Christlikeness as Vision

“Be imitators of me, as I am of Christ.”

Paul meant this when he wrote it to the Corinthians church (1 Cor. 11:1). They needed an example because some guys with big ideas, and not a lot of humility, had come into the church and were inciting division and the focus on some strange things. It was an era of confusion of what the church was supposed to be, who had a seat at the table, and where they were all headed.

We think they listened. There was still more correction to come but the church seemed to follow the example, becoming imitators for the glory of Christ and their flourishing. We aren’t all that different, and there is hope.

How often we are faced with the distractions and desires to have a future defined by things other than Christlikeness.

As a church re-planter I have had to answer my share of questions of where we are headed as a church and what exactly my vision is. It isn’t my favorite question to answer and mostly because I think the modern church has been wrongly conditioned to require “vision.” Now don’t hear me wrong. Vision is important in the church. We should have a dream of what our culture as a body will translate into long term. I have even over the years shared some big dreams of being a church that equips leaders and plants a family of churches in San Diego County, but maybe it isn’t believable because the questions keep coming.

The better question I think in the church is ‘who are we becoming?’ That’s what Paul was trying to get the Corinthians to ponder and perhaps we should spend more time imitating Christ than fantasizing about timelines and building campaigns.

I appreciate the example of Eugene Peterson and countless pastors that have ministered in obscurity, inviting people to imitate them as they imitated Christ. In the work of Peterson it is clear it was the soul that mattered and it is either being formed into a cultural expression that is bound to time or in sanctification made cruciform like our Savior.

It isn’t sexy, but it is good. Christlikeness as vision. It is what I desire for my own life and the life of our church. God will work out the numbers and timing. We will work out our salvation. Shall we?


When Convenience Surrenders to Commitment

On Sunday I was talking with another elder and a member of our church about the distance someone is willing to drive to gather with the church. The question came up because there is a church facility for sale in our community and as our church begins to plan for a long term and permanent location some of us were weighing the possibility.

I thought perhaps it was too far north given our current gathering location so in conversation with the elder we asked for input from the younger member just building a family. His answer was quick, “We used to drive twice as far to get here.” He was right.

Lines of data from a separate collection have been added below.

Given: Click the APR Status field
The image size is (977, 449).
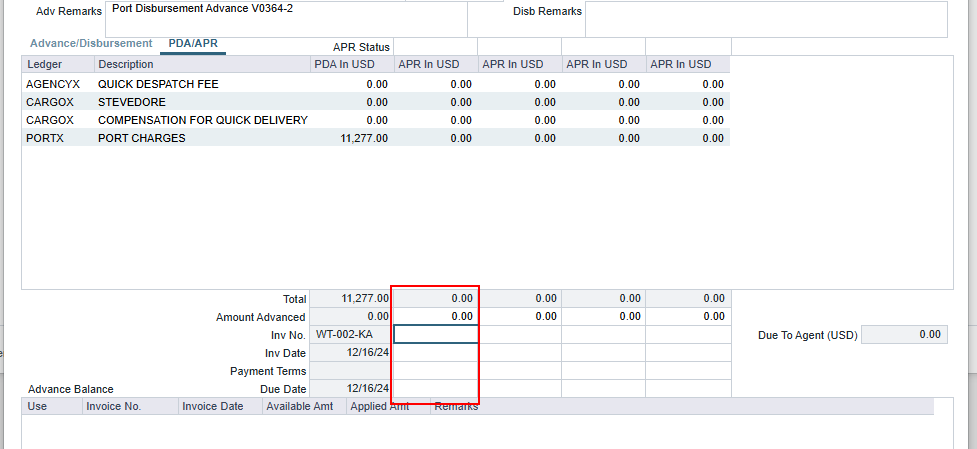Looking at the screenshot, I should (435, 47).
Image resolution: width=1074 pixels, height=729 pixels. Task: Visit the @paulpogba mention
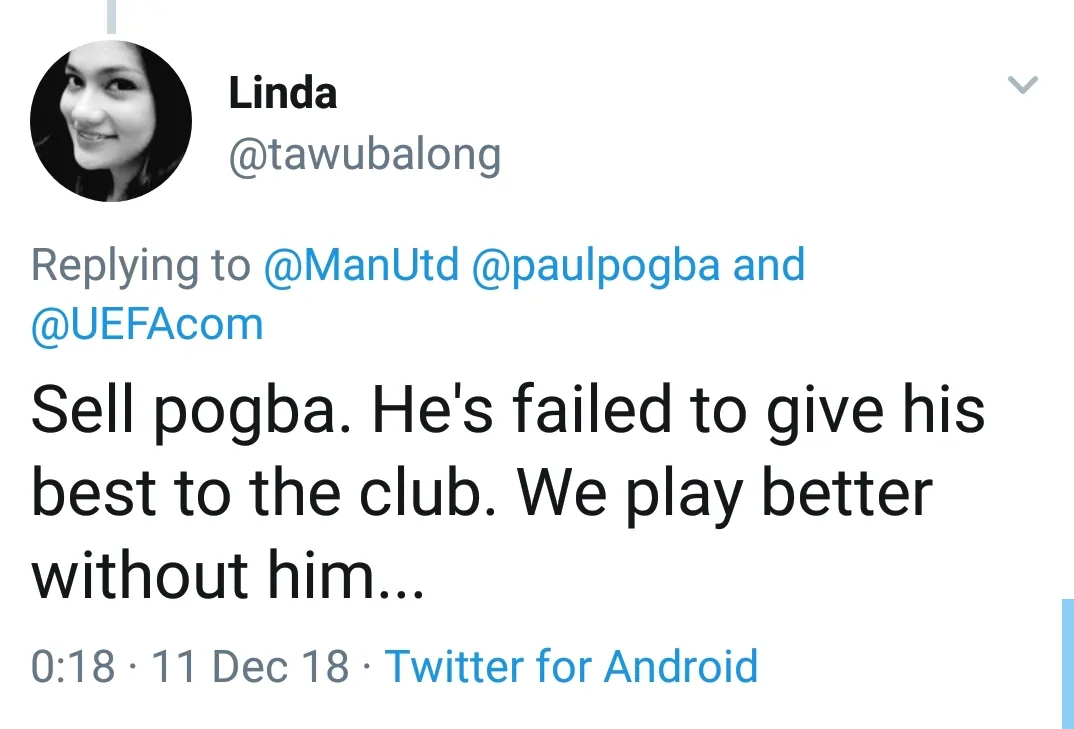pyautogui.click(x=594, y=266)
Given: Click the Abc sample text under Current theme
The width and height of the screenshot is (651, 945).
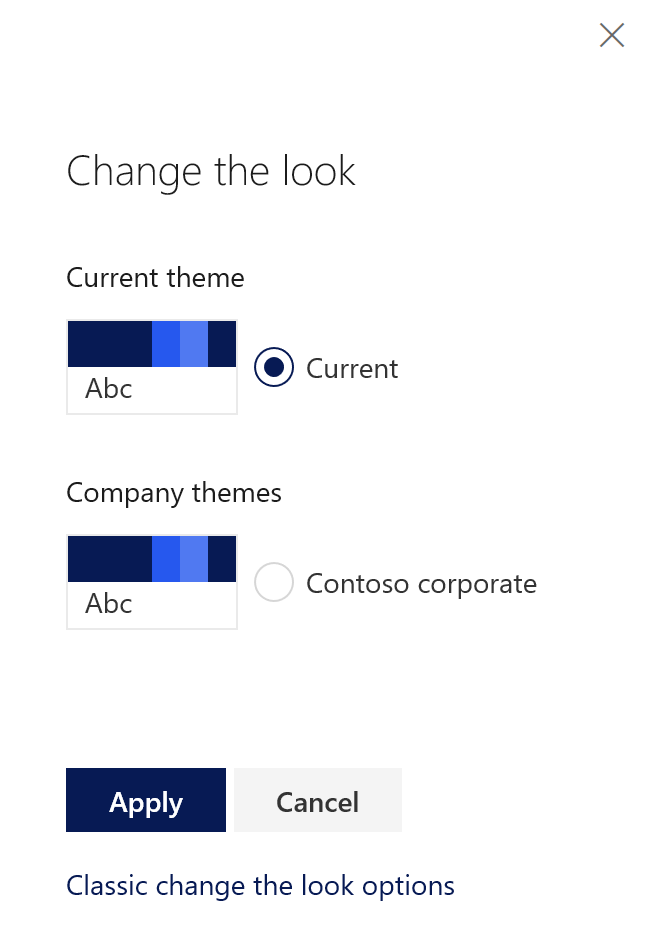Looking at the screenshot, I should click(109, 389).
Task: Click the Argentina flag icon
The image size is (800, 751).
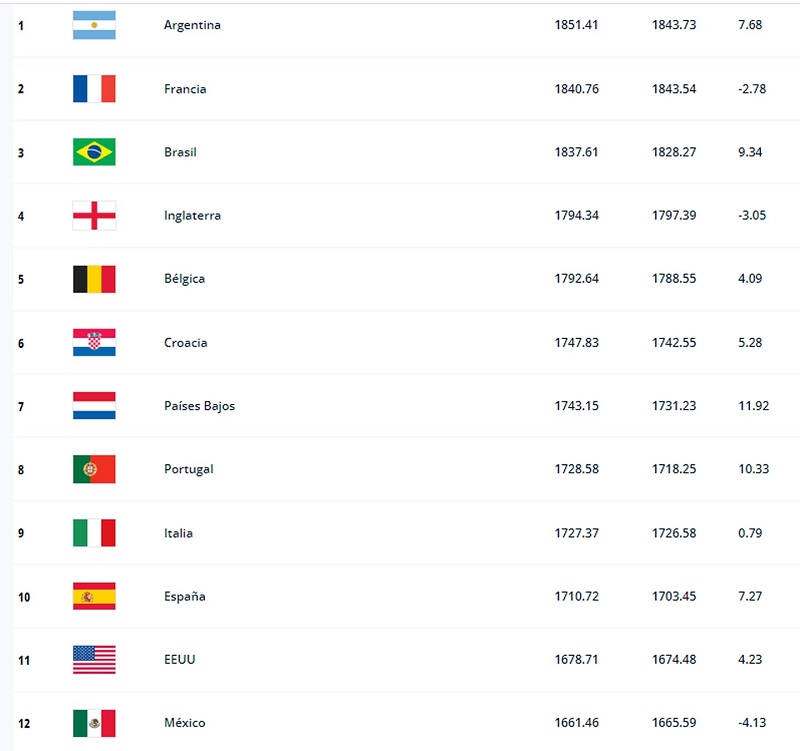Action: pos(94,25)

A year ago his wife and he bought a house closer to our church but before that they were thirty minutes further away and still made the trip.

It struck me that I had been thinking of the convenience of the gathering of the church rather than the commitment our members had to it. This young member had already surrendered his convenience to his commitment and what an example and encouragement that is to me.

When it comes to the life of the church that is really what we are asking, and we should answer. If this worth it? Committing to a body of believers who are running together after Jesus and does that beat out our desire for convenience?

As the church global is refined by a pandemic and there really is no point in being a “nominal Christian” I think this reality will be vital for healthy churches and I hope together, as the people of the Way, we will answer that we have surrendered convenience to commitment. It is where we flourish, serve each other, and become the witness we were called to be.

Onward to commitment.


It’s Time to Build the House

This week I am preaching on Haggai in our series on the Minor Prophets. We didn’t give any thought of the calendar when we scheduled this series so it is surely of the Holy Spirit that a word about taking up the work of building the house of the Lord comes on the one-year anniversary of the last service before pandemic shutdowns.

God’s remnant people had come back from exile with the announced mission to rebuild the Temple. They began the work but face significant opposition and distress. So like any of us facing hardship, they gave up. They stopped the work on the Temple thinking it could never be as beautiful as before. But they did keep laboring, just for themselves building fine houses. Haggai is the word of the Lord calling them to engage again in building His house.

They can do it because he promises to be with them and that what he is building is better. It is the thing of greater glory.

Haggai is about the new Temple. It is about Jesus and his people being made into the Temple of greater glory. But it also has a stirring reminder to us to get back to work.

While many of us faced a pause in momentum or drive for the last year, given the unknowns and difficulty of doing more than maintaining, yet it is likely time that we get back to it. Responsibly for sure but knowing that God is with us and he is building something better.

I think this is true for us at Reservoir Church and it is likely true for you wherever you are. What was the thing God was calling you to? How was the glory of Christ meant to be manifest in your life? What risks were you supposed to take, what energy or resource were you supposed to invest? It’s time. Build the house. The Lord is with you and he build better.